Copy each line that contains the string "will", taking them from the material.

BEGIN

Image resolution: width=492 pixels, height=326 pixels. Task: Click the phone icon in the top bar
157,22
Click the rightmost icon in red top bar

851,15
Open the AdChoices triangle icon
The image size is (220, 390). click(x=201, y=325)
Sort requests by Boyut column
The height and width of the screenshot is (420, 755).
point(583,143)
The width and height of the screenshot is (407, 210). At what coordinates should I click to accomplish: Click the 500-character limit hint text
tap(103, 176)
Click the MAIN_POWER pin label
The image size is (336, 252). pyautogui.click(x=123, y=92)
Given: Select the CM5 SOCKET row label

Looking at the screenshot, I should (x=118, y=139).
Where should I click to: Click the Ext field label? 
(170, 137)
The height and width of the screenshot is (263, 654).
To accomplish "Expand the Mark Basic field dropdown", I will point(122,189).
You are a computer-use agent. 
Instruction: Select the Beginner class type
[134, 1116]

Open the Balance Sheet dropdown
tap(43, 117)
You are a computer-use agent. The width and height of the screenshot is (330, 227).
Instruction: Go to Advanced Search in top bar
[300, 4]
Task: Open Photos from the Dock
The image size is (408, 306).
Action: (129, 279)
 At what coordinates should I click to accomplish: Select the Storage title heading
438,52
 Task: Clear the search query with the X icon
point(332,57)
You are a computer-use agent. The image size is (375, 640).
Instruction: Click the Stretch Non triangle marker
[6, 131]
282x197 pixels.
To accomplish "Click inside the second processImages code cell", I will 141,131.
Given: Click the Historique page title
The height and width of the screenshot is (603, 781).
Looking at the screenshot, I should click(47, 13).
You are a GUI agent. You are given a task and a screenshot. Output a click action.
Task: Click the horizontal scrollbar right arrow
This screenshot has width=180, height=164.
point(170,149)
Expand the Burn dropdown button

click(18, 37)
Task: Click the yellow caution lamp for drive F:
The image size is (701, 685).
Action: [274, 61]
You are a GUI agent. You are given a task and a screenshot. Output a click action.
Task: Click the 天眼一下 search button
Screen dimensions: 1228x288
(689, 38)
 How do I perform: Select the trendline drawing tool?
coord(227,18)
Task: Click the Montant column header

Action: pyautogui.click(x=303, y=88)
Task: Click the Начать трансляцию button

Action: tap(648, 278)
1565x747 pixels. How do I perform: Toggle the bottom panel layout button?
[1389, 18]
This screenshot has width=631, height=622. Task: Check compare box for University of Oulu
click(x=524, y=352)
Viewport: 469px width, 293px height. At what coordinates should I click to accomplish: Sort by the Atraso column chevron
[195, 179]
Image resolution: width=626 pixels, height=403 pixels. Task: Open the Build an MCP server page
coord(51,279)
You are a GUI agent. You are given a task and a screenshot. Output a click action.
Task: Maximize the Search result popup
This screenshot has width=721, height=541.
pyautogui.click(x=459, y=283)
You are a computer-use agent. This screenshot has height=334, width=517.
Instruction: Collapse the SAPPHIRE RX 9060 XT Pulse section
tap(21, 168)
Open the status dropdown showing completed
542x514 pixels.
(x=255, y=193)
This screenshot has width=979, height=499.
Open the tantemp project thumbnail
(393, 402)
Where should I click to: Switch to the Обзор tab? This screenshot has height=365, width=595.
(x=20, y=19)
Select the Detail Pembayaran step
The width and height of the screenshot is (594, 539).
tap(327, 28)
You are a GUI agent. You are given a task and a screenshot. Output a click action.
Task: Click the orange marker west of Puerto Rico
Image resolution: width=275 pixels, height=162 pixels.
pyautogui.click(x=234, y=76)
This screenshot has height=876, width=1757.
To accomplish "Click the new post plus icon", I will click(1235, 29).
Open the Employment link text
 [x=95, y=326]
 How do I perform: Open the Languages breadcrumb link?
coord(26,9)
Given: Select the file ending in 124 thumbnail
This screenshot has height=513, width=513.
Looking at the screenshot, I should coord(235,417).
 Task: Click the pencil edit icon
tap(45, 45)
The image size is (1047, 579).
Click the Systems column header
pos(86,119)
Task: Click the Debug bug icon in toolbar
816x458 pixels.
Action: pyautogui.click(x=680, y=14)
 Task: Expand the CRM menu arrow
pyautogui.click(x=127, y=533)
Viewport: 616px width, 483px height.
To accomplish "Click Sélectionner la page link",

END

Solution for this exercise
To accomplish "Expand the Mark Basic field dropdown", I will point(122,189).
To accomplish "Click inside the second processImages code cell", I will 141,131.
To accomplish "Click the new post plus icon", I will click(1235, 29).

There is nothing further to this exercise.